Vélum

DUNCAN Hal

Article publié le vendredi 14 novembre 2008 par Philémont

Quatrième de couverture

Depuis des temps immémoriaux, le siège de Dieu est vacant. Ses anges et tous ceux dont le sang se charge d’un parcelle de divin, les Amortels, se sont divisés en deux clans : les Souverains et l’Alliance. Leur guerre n’a pas lieu dans les cieux, mais sur le Vélum, ce tissu de mondes en comparaison duquel notre Terre n’est qu’une trace de crasse sous l’ongle d’un pouce. Pour Finnan et Phreedom, qui refusent de choisir leur camp, le temps est compté, car la guerre des cieux sera bientôt totale.

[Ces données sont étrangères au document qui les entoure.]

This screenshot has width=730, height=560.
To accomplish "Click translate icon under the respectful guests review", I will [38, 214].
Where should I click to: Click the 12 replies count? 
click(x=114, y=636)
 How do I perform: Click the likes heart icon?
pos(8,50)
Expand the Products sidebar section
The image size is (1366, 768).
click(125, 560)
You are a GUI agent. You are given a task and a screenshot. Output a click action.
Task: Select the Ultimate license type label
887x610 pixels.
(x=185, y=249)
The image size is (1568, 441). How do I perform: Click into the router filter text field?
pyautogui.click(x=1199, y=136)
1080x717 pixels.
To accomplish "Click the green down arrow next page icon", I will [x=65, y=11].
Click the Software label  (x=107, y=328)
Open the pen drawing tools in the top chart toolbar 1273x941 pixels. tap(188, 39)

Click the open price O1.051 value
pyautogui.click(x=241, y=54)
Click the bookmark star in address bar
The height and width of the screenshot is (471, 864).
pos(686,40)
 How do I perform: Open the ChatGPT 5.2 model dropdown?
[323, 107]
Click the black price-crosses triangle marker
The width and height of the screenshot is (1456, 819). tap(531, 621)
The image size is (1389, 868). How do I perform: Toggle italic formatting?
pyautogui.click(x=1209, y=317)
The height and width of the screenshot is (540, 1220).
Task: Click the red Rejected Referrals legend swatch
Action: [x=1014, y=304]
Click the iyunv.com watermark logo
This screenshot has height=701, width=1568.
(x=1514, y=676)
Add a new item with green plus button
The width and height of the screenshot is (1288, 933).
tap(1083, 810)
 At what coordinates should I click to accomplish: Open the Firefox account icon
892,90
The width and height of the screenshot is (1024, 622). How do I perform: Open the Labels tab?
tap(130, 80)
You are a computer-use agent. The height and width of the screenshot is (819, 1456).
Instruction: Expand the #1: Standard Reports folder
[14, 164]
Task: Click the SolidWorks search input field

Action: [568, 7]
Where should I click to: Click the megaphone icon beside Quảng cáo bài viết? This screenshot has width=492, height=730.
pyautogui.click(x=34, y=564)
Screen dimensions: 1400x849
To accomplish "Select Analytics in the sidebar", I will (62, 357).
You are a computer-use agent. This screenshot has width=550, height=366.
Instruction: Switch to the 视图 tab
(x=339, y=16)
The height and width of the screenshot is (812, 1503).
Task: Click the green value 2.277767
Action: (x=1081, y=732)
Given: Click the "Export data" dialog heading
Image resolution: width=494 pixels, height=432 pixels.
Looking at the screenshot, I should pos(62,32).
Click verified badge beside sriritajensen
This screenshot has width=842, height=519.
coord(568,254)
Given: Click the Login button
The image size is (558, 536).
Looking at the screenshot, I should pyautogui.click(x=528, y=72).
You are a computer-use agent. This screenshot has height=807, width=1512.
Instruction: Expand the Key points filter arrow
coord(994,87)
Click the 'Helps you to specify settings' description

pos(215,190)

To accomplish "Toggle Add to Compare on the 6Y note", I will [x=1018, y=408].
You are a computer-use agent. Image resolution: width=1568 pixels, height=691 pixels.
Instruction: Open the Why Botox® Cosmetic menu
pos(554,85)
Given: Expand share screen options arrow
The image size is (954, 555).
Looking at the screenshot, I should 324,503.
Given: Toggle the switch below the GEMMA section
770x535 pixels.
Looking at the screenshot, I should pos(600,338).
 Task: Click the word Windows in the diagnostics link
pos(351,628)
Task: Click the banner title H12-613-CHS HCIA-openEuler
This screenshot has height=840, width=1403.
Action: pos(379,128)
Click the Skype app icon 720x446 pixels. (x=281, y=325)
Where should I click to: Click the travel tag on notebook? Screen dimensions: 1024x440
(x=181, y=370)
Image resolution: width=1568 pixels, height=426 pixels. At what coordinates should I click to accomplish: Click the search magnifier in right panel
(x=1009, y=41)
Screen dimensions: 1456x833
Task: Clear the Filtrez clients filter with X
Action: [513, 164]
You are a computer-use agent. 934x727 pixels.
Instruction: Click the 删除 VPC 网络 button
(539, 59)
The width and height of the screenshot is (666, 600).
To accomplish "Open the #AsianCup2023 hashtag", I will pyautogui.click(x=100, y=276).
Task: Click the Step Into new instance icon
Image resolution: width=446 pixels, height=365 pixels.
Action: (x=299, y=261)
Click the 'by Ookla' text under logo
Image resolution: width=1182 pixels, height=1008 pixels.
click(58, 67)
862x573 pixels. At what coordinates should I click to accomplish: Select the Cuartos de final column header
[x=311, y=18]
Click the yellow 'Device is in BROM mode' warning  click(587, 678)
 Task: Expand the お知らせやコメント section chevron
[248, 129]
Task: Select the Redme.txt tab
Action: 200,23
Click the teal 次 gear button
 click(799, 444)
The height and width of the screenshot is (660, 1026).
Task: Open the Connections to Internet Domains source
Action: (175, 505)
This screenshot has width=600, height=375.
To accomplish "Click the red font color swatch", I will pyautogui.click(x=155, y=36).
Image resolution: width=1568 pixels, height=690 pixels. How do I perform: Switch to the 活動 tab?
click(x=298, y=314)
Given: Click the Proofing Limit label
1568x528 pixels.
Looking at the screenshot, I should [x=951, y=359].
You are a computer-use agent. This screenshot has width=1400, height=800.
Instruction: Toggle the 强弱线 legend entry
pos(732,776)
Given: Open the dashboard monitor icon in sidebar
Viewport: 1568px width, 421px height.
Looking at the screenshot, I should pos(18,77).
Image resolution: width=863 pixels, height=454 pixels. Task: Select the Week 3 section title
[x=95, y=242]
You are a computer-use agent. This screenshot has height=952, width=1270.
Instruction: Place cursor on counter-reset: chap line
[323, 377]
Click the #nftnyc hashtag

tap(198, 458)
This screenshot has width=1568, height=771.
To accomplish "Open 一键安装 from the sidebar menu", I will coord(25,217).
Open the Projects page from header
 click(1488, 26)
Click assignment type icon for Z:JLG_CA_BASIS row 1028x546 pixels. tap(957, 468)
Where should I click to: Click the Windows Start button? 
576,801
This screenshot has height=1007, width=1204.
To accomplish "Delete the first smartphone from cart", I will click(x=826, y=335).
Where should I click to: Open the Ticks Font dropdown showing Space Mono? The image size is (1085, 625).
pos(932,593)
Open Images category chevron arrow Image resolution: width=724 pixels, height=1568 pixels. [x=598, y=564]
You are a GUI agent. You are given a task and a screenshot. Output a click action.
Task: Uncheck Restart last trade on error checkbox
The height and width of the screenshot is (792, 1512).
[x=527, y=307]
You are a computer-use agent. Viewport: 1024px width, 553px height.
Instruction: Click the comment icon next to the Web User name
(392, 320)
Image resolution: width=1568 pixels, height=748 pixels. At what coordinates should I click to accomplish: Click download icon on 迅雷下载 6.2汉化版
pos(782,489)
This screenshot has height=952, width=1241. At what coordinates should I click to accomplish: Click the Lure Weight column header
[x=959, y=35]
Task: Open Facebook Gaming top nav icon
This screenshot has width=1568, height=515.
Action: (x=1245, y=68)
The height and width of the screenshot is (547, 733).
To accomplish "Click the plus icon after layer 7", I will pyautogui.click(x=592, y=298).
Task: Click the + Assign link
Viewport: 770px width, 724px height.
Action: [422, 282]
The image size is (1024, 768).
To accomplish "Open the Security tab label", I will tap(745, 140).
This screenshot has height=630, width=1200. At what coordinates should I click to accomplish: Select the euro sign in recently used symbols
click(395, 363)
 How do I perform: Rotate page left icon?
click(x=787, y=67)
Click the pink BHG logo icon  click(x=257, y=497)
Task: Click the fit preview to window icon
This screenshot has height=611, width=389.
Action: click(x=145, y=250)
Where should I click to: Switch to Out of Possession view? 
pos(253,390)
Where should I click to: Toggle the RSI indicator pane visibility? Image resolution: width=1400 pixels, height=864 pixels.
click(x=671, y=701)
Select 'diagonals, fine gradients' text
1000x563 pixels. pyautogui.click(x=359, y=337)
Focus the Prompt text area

Parution évènement de l’année 2005 en Grande-Bretagne, Vélum est le premier volume d’un diptyque, Le livre de toutes les heures, qui s’achèvera l’an prochain avec Encre. Souvent comparé à L’Échiquier du mal, cette fresque apocalyptique, d’une ambition rare, s’adresse tout autant aux lecteurs de Dan Simmons qu’à ceux du Festin nu de William S. Burroughs.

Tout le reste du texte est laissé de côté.